Et à la galerie Art Maniak à Paris où certaines de ses œuvres sont vendues, les prix restent accessibles à toutes les bourses.
Quand on abandonne un statut de fonctionnaire ainsi que les avantages pécuniaires et la stabilité qui vont avec, pour ensuite choisir le dessin, il faut s'assurer de maîtriser les exigences du nouveau domaine dans lequel on se lance. Et c'est ce que Dwa s'évertue à faire.
''Je lis beaucoup, je regarde ce que les autres font de bien (ou de mal), je tente de nouvelles choses.
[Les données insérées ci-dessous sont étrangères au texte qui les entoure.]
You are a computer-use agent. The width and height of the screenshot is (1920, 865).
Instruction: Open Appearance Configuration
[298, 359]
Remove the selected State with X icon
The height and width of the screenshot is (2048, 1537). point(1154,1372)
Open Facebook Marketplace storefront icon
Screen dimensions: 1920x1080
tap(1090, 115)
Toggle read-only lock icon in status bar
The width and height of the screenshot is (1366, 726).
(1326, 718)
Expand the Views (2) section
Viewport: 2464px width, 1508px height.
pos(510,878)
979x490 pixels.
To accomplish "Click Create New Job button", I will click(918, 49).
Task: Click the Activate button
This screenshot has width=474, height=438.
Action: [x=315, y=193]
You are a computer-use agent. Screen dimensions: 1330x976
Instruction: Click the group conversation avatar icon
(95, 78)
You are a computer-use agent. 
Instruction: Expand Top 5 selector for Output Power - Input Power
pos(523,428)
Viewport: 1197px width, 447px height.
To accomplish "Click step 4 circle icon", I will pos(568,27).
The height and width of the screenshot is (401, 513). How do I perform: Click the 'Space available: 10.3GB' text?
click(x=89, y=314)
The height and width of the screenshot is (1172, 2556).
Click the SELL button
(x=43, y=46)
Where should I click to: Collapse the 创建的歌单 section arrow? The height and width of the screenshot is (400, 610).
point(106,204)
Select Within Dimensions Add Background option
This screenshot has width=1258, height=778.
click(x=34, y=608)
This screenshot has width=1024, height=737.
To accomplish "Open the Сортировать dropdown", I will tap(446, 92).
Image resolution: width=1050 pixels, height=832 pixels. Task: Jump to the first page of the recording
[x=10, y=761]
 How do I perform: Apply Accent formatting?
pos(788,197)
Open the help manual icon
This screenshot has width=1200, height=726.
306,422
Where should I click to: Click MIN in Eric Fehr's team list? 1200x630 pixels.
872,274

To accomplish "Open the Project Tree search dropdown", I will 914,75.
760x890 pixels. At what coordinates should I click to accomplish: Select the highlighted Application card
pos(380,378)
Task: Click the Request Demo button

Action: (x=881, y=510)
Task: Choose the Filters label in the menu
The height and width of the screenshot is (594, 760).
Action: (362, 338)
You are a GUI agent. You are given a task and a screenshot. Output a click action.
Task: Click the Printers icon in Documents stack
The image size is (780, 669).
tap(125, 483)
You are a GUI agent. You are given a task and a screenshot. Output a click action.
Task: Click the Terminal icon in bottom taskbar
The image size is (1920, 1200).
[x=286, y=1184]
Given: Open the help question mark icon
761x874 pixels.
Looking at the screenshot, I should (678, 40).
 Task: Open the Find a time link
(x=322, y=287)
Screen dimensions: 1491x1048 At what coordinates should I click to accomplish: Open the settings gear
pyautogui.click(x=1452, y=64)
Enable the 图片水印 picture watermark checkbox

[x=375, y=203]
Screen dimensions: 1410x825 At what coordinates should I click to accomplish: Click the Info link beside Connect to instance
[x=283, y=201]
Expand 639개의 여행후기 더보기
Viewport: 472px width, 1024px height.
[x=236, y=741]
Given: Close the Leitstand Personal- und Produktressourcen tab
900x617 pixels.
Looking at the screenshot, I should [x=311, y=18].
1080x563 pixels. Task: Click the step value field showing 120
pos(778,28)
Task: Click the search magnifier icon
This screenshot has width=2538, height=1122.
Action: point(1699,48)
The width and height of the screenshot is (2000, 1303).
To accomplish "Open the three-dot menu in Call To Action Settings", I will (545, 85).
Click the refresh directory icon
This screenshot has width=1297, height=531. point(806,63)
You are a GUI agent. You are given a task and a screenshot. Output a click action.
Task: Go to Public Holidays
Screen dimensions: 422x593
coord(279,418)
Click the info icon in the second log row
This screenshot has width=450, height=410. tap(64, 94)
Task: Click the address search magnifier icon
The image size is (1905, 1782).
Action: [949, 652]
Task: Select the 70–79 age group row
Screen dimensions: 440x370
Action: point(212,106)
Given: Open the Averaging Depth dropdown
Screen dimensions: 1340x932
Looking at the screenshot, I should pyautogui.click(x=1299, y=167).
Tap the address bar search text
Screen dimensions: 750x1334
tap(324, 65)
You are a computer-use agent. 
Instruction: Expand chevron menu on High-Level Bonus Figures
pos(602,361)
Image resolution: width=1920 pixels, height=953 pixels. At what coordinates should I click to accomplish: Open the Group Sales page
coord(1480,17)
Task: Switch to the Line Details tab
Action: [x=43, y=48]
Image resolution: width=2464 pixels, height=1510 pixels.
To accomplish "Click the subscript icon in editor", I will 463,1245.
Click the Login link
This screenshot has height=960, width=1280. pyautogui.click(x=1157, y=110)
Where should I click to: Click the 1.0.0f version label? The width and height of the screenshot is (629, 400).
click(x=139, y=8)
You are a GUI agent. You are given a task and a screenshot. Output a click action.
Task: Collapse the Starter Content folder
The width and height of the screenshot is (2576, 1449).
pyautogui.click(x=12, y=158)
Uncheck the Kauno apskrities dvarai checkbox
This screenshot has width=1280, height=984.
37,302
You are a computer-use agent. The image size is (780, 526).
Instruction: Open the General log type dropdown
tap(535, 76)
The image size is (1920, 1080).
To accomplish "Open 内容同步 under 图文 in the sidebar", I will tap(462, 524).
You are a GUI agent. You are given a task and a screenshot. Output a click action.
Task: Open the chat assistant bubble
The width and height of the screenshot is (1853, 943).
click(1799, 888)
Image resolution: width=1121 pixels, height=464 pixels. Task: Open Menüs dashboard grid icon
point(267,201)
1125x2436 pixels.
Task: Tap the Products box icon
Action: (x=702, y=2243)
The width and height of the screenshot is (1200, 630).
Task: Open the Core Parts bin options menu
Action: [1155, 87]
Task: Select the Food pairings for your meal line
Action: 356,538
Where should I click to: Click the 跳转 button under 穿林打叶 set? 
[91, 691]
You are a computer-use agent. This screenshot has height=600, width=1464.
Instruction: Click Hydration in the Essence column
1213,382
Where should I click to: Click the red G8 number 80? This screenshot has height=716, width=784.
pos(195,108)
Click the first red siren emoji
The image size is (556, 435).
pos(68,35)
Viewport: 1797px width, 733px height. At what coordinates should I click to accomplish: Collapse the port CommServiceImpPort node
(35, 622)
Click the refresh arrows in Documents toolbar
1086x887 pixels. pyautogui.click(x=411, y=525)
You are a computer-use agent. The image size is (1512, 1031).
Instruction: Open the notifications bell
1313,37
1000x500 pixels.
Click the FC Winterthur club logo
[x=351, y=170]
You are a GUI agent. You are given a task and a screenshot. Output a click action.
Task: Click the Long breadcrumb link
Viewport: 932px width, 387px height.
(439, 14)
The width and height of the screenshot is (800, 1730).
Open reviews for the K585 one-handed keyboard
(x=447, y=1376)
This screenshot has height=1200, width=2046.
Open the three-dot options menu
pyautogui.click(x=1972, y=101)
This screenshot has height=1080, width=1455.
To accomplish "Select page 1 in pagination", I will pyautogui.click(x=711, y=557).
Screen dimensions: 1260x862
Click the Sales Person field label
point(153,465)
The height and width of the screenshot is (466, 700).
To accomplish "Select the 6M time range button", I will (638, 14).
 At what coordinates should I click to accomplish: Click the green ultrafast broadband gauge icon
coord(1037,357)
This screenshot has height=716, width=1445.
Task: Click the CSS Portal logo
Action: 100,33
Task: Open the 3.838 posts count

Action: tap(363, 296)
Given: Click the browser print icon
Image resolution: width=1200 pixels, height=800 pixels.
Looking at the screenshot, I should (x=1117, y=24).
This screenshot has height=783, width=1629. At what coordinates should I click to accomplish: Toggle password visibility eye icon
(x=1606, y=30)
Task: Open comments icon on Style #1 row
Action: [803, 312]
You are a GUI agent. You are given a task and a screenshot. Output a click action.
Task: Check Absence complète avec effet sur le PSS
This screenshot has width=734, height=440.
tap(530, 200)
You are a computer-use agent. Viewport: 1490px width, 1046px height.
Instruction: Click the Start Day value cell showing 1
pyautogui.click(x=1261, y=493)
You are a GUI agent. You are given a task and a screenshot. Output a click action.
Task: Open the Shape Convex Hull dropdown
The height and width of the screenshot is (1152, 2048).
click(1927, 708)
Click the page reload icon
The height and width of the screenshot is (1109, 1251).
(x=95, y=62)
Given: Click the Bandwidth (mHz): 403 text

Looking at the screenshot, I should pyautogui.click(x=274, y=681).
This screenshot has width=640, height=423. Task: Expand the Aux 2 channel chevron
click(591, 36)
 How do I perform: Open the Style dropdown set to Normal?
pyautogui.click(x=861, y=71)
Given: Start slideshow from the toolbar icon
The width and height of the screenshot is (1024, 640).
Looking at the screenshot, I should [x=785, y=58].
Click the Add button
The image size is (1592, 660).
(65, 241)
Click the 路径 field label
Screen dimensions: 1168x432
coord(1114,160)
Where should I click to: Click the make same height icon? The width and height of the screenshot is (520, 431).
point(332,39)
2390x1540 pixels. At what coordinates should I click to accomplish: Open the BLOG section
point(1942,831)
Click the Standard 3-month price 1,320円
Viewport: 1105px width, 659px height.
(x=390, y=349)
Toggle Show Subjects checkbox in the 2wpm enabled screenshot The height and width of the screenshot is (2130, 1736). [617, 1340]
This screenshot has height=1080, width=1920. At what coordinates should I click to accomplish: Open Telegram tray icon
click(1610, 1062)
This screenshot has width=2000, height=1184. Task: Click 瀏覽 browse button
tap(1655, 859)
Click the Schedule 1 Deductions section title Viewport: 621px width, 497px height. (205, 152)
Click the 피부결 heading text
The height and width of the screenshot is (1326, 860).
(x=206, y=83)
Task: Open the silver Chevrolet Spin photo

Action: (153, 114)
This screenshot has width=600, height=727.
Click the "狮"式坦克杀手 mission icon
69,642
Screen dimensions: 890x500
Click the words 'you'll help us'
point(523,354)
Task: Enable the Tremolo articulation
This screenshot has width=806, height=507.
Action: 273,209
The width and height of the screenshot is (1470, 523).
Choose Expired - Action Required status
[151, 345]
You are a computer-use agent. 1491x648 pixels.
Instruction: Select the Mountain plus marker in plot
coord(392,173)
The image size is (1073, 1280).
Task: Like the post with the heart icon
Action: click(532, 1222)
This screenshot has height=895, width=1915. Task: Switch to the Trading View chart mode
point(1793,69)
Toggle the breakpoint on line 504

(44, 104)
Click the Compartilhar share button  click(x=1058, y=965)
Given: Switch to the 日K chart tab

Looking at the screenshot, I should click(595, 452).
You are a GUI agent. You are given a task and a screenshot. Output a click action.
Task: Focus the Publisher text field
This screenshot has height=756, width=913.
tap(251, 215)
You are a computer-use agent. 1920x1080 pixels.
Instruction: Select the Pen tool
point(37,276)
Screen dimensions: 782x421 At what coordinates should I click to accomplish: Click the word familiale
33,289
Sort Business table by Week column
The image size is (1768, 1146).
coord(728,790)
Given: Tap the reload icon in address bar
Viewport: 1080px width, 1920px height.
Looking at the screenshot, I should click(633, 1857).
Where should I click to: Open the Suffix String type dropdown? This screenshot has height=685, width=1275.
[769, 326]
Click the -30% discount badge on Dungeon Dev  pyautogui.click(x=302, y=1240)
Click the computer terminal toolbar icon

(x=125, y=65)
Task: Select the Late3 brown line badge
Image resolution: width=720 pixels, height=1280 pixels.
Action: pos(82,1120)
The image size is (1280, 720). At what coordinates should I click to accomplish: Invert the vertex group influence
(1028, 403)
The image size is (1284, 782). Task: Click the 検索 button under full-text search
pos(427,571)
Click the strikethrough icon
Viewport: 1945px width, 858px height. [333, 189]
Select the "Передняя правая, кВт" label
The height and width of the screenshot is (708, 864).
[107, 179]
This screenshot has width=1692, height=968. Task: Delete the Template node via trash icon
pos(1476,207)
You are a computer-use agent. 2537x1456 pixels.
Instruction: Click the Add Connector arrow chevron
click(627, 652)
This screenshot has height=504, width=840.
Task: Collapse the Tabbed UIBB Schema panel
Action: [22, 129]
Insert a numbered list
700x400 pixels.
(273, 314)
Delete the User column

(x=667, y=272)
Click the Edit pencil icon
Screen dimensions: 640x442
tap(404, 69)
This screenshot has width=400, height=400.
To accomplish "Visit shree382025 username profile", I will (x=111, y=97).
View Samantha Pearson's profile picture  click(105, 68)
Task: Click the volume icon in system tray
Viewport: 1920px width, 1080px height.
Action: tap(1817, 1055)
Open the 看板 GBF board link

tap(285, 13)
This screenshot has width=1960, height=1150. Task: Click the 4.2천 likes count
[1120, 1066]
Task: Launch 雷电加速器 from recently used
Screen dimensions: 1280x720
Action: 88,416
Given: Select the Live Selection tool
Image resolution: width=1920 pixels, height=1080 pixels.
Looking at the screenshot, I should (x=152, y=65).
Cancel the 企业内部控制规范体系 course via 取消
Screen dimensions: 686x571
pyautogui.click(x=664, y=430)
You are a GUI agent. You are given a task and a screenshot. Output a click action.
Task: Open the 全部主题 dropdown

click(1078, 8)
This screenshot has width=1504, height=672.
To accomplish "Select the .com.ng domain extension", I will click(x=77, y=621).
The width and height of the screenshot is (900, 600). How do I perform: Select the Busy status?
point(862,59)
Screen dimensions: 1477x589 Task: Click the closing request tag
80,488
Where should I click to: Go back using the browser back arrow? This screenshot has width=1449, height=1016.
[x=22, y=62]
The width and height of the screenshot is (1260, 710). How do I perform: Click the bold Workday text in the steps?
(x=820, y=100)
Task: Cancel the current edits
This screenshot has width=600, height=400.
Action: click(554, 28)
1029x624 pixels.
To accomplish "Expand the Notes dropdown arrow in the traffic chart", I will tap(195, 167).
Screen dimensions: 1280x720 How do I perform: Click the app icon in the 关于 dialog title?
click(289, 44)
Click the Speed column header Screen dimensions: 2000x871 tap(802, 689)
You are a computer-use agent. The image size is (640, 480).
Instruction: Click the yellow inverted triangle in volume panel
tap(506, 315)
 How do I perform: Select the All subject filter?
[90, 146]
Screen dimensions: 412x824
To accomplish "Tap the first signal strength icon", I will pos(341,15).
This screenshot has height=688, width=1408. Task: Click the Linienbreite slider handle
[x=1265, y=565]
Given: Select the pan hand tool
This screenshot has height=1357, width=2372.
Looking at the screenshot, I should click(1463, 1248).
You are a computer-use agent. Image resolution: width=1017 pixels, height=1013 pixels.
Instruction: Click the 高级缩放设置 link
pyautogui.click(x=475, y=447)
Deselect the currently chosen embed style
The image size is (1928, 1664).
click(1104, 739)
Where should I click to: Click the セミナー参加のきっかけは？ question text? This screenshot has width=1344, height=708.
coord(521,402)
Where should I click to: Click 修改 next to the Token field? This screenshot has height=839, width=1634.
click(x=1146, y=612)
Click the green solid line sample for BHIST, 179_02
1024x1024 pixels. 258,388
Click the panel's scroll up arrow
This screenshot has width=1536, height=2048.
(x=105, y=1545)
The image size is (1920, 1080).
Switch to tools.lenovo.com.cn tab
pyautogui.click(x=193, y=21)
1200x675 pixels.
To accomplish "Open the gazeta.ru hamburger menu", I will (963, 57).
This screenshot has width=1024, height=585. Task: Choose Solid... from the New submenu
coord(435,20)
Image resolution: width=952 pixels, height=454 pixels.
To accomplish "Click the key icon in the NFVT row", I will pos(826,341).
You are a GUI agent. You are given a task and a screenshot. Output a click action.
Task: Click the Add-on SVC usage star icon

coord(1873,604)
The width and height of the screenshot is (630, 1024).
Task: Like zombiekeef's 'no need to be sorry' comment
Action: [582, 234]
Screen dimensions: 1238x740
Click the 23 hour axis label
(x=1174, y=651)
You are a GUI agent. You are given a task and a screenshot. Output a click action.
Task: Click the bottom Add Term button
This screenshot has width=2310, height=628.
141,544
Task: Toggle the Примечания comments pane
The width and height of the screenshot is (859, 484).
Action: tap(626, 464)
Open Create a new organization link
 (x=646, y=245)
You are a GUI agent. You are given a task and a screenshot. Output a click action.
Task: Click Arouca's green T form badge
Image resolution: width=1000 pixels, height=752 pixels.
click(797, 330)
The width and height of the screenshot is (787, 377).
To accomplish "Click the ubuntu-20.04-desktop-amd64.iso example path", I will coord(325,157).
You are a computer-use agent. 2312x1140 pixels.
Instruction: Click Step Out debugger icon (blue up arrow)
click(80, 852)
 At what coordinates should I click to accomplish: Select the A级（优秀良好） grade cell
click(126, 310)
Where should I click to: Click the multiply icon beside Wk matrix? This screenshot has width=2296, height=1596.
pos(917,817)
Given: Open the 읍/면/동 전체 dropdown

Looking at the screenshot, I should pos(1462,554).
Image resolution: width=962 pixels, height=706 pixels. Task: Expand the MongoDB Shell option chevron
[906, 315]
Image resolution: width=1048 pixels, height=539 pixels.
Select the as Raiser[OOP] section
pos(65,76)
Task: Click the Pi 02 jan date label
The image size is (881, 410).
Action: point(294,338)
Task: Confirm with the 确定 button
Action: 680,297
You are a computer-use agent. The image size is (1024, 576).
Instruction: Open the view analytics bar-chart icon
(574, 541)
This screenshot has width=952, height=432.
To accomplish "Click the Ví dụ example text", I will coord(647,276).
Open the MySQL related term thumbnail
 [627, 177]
Il faut toujours être curieux et prendre le temps d’absorber les travaux des autres'' explique Dwa, qui est parfois sollicité pour des travaux de recherche hors d'Afrique.
De temps à autre, Eric choisit de dessiner dehors, au vu de tous, car dans ce domaine, notamment avec la floraison des applications numériques, même avec l'arrivée de l'intelligence artificielle, les œuvres authentiques sont rares et leurs auteurs font face à une concurrence déloyale.
"J'aime quand il y a des gens qui approchent et avec qui j’échange le temps d’un dessin".
L'approche consiste pour Dwa à amener le public à vivre en direct la naissance d'œuvres d'art ; à avoir un regard juste et authentique sur les créateurs.
Avec Dawnig sa structure, Eric a entre autres eu l'occasion de traduire, à travers des bandes dessinées, des résultats de recherche menés en Moldavie et au Sri Lanka.
En dehors de commandes spéciales obtenues après des appels à candidatures, Dwa laisse libre cours à son talent à travers des œuvres qui parlent de la vie à Madagascar.
À travers son art à plusieurs facettes, Eric propose un voyage qui permet de découvrir les paysages riches et variés et les réalités de la grande-île, mais pas que. Il lui arrive également d'exercer son talent en contant des histoires qui se passent à Mayotte, au Kenya et dans d'autres pays d'Afrique.